3. Os delitos de divulgar e armazenar conteúdo pedófilo infantil protegem o mesmo bem jurídico, a formação moral e emocional da criança e do adolescente, sendo a conduta do primeiro mais grave em relação a do segundo.
4. A conduta, de armazenar, menos grave, pode constituir elemento ou meio para a execução do delito mais grave, o que robora o caráter subsidiário tácito do art. 241-B em relação ao delito do art. 241-A, ambos do ECA.
5. Em resumo, aplicando-se, de ofício, a subsidiariedade do art. 241-B do ECA ao caso, os fatos tipificam-se apenas no art. 241-A da Lei n. 8.069/90, devendo ser mantida a respectiva dosimetria, fixada pelo Relator, em 3 (três) anos de reclusão, regime inicial aberto, e 10 (dez) dias-multa, cada qual em 1/3 (um terço) do salário mínimo vigente à data dos fatos.

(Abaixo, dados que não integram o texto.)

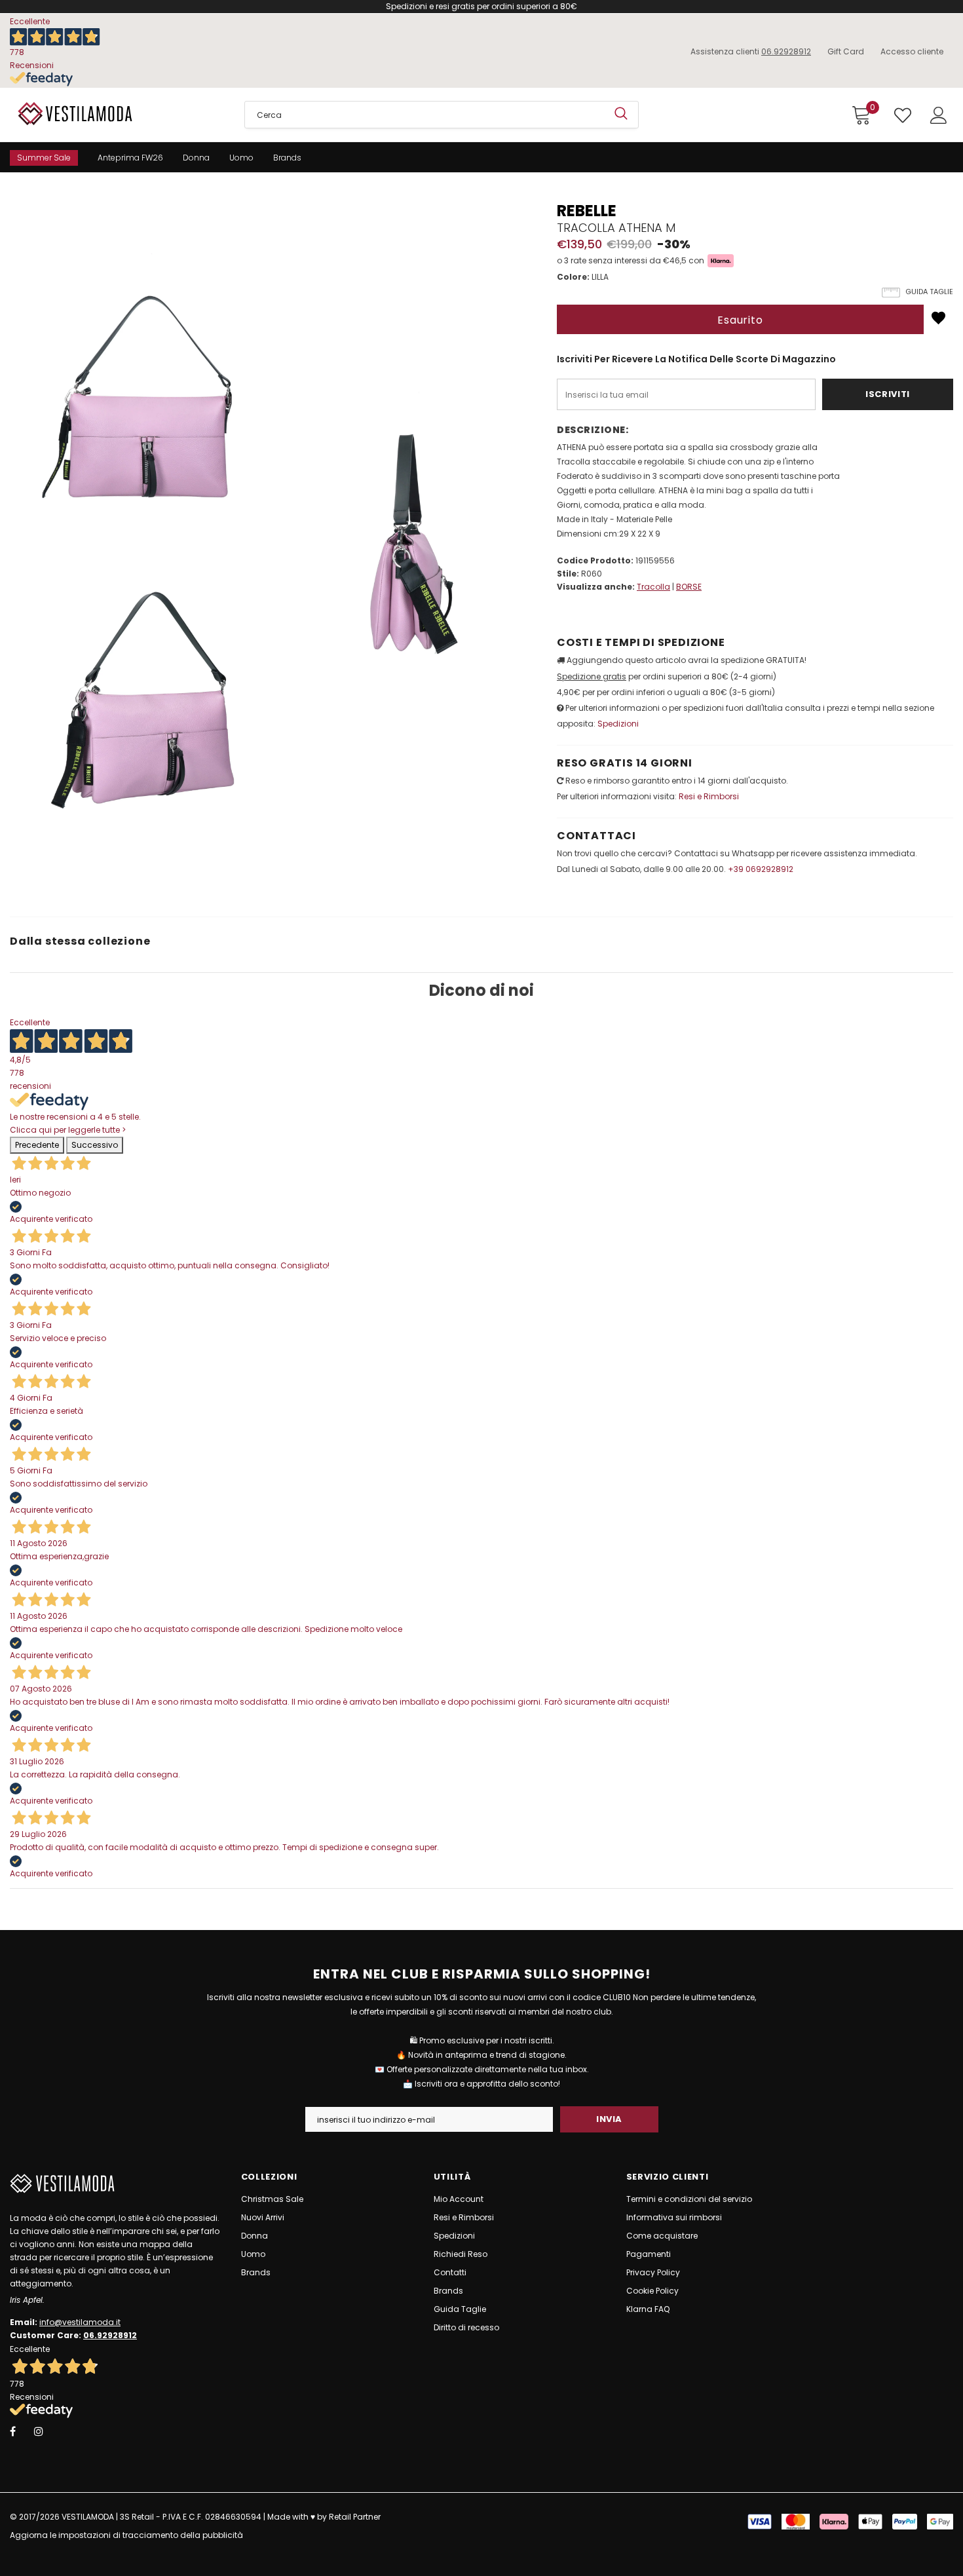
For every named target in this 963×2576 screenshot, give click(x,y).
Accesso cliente (911, 51)
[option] (140, 506)
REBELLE (586, 210)
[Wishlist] (938, 318)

6. Com a readequação da pena, fica mantida a substituição da pena privativa de liberdade por restritivas de direitos, consistentes em prestação de serviços à comunidade pelo tempo da pena aplicada e prestação pecuniária de 5 (cinco) salários mínimo vigente à data dos fatos.

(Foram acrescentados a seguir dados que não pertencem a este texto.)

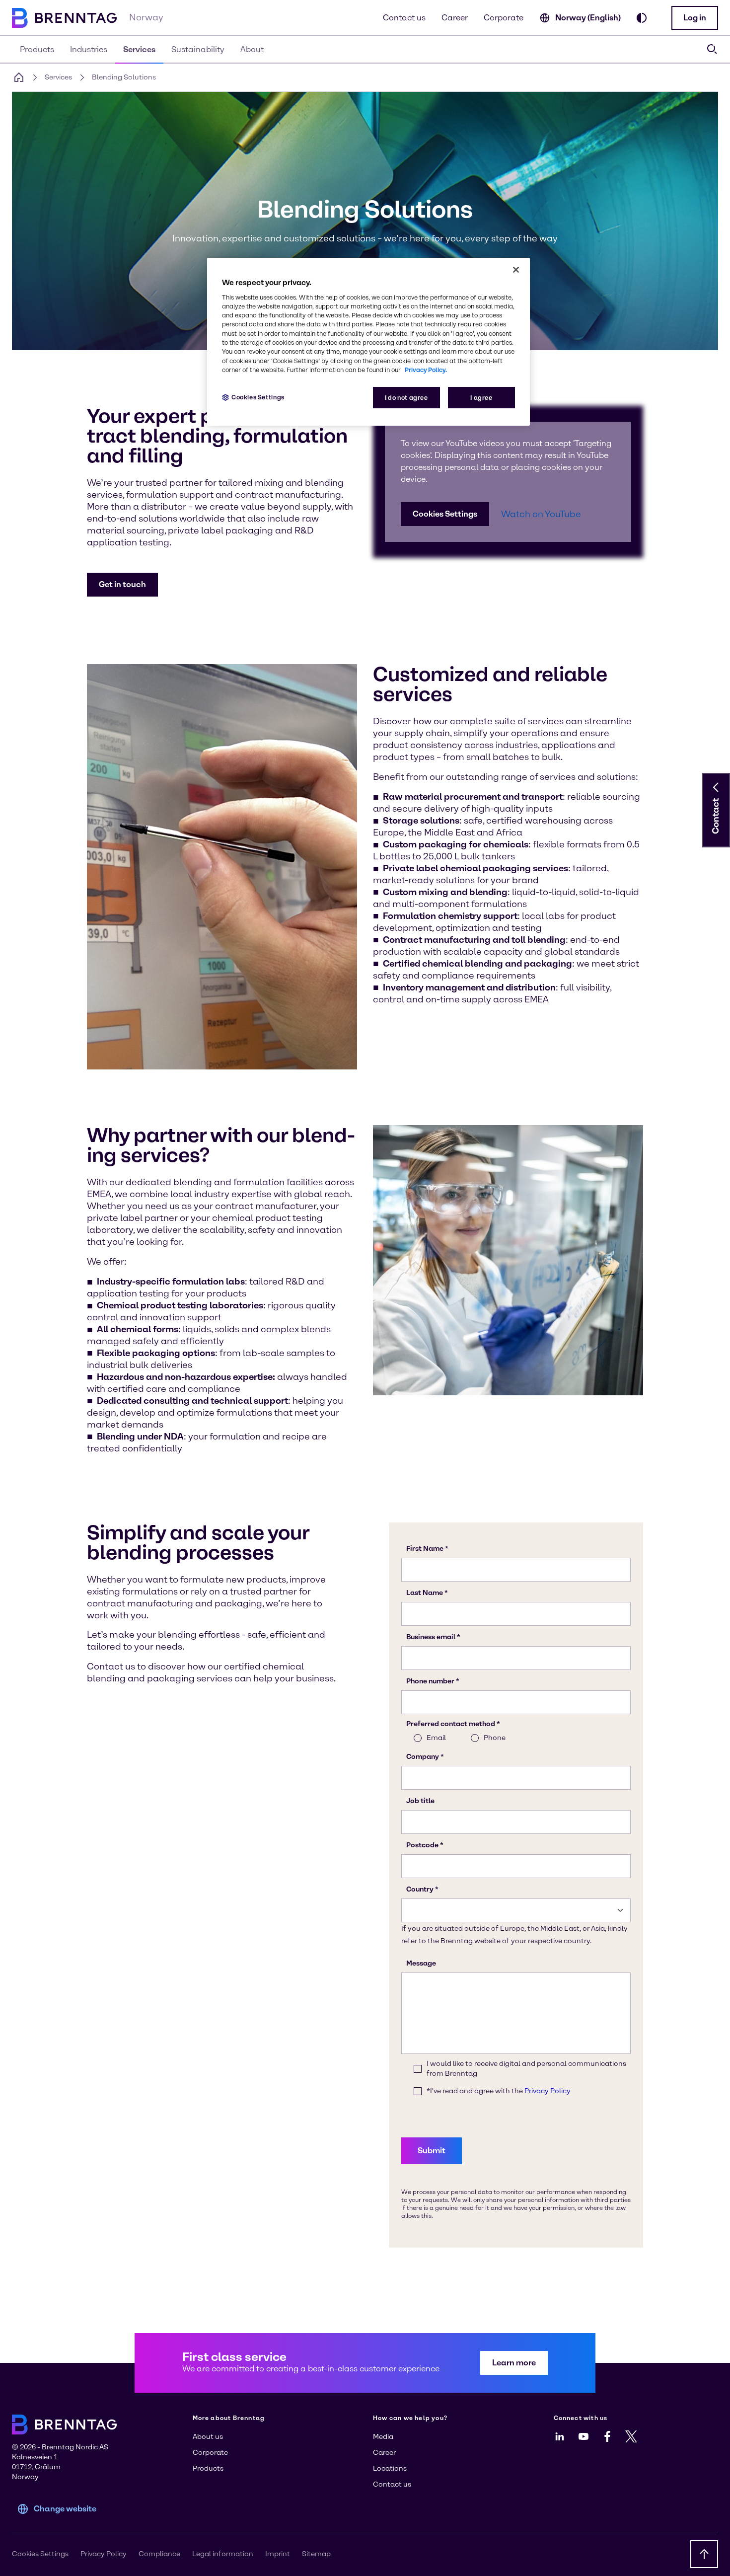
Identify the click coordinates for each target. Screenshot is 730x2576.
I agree (481, 397)
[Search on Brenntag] (712, 49)
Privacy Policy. (426, 370)
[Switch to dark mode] (642, 18)
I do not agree (406, 397)
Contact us (404, 17)
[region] (368, 342)
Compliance (159, 2554)
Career (454, 17)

7. A quantidade de arquivos compartilhados e/ou armazenados constitui um dado acessório que cerca a ação delituosa e pode ser considerado para agravar a pena-base como circunstância negativa do crime.
8. O réu, ao incorrer nas condutas penalmente tipificadas, fica submetido às penas estabelecidas no preceito secundário da norma incriminadora, não podendo eximir-se da aplicação das sanções legalmente estabelecidas ao argumento de insuficiência financeira.
9. Recurso parcialmente provido.

ACÓRDÃO

Vistos e relatados estes autos em que são partes as acima indicadas, decide a Egrégia 5ª Turma do Tribunal Regional Federal da 3ª Região, por maioria, aplicar, de ofício, o princípio da subsidiariedade, mantendo-se a condenação do réu apenas pelo crime do art. 241-A do ECA e dar parcial provimento ao recurso da defesa para reduzir a pena do crime do art. 241-A do ECA para 3 (três) anos de reclusão, regime inicial aberto, e 10 (dez) dias-multa, cada qual em 1/3 (um terço) do salário mínimo vigente à data dos fatos, substituída a pena privativa de liberdade por restritivas de direitos, consistentes em prestação de serviços à comunidade pelo tempo da pena aplicada e prestação pecuniária de 5 (cinco) salários mínimos vigentes ao tempo dos fatos, na forma e destinação estipulada pelo Juízo da Execução Penal, nos termos do relatório e voto que ficam fazendo parte integrante do presente julgado.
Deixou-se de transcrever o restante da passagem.